Records from a data source

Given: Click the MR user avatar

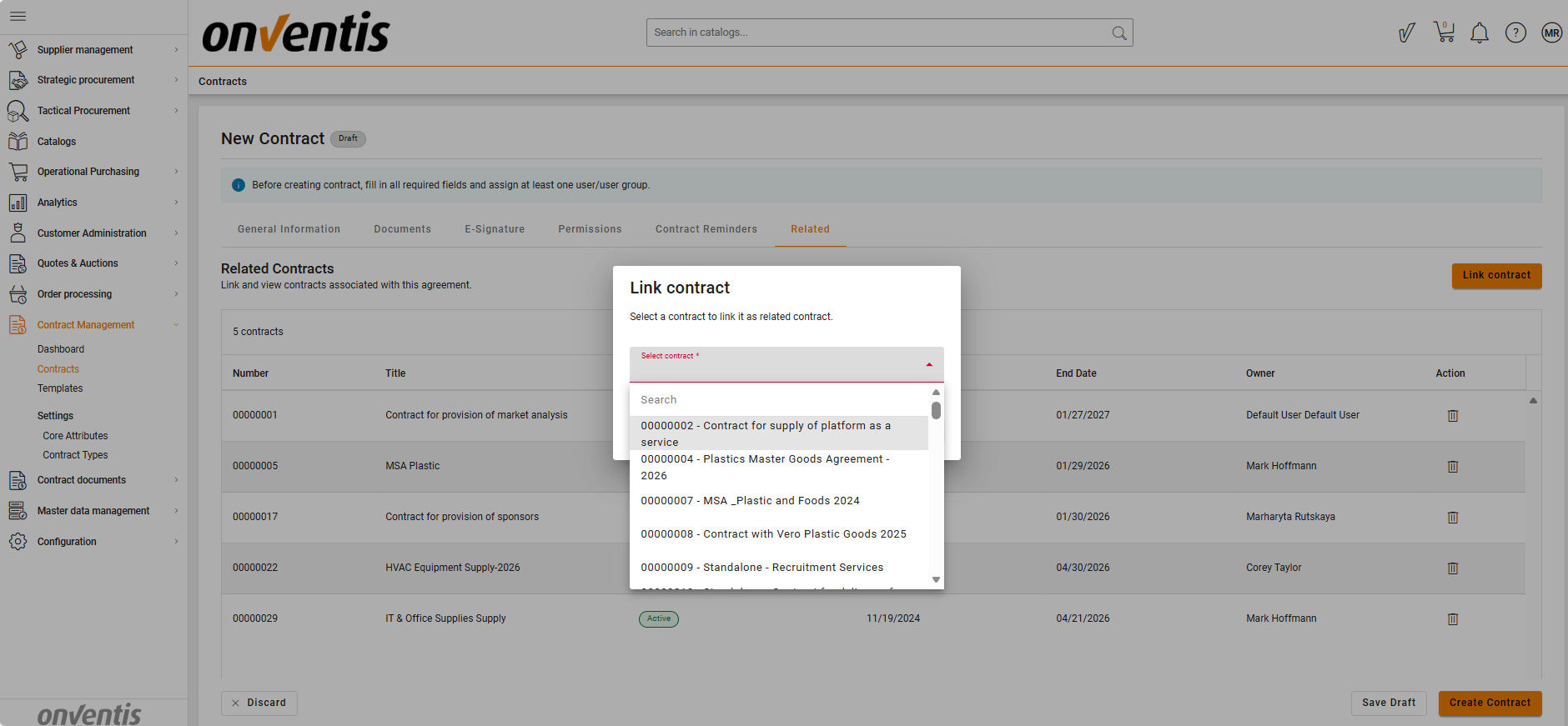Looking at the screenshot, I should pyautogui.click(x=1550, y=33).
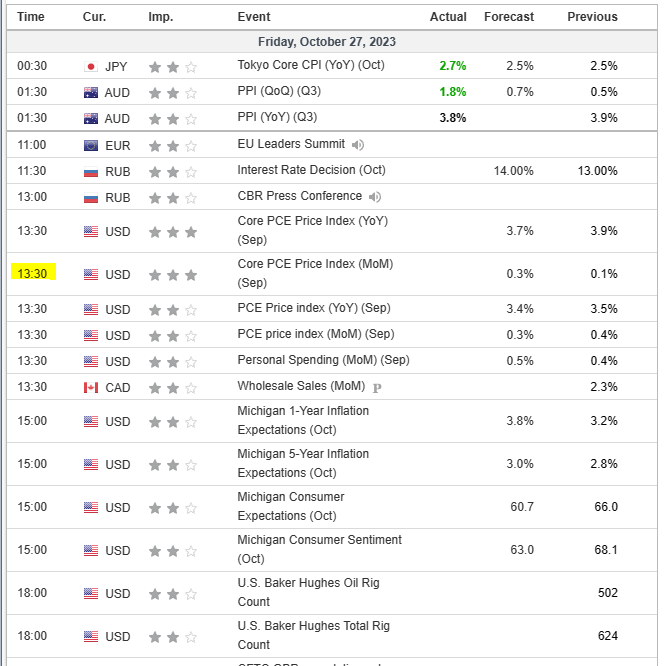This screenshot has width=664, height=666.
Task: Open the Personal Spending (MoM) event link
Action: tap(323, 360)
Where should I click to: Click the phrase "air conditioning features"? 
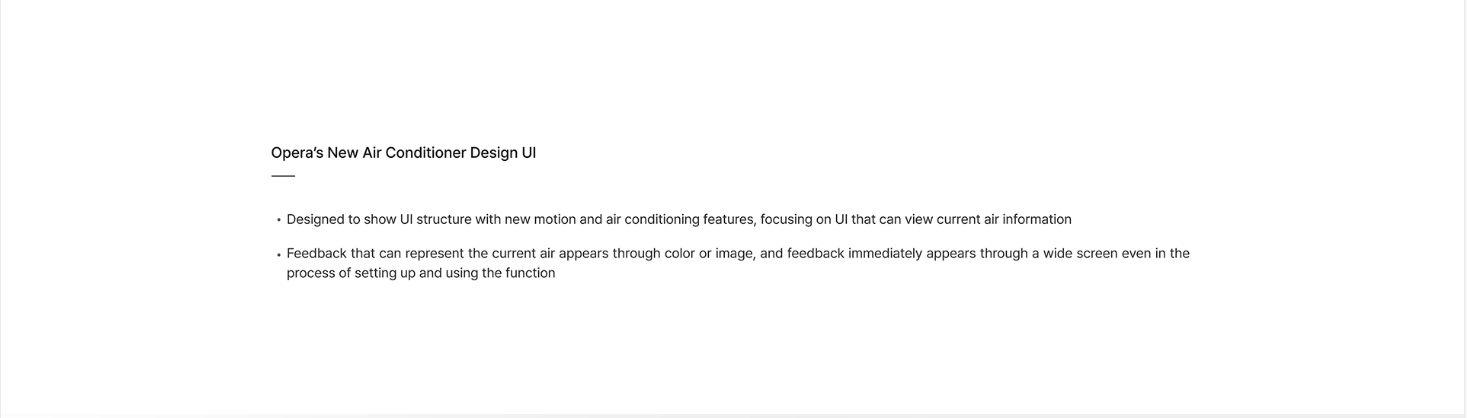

Exercise
With the pictures left out, return each entry exactly as written.

Answer section
Given: Click the MR user avatar

Looking at the screenshot, I should pyautogui.click(x=1550, y=33).
This screenshot has width=664, height=666.
Task: Open the Personal Spending (MoM) event link
Action: tap(323, 360)
Where should I click to: Click the phrase "air conditioning features"? 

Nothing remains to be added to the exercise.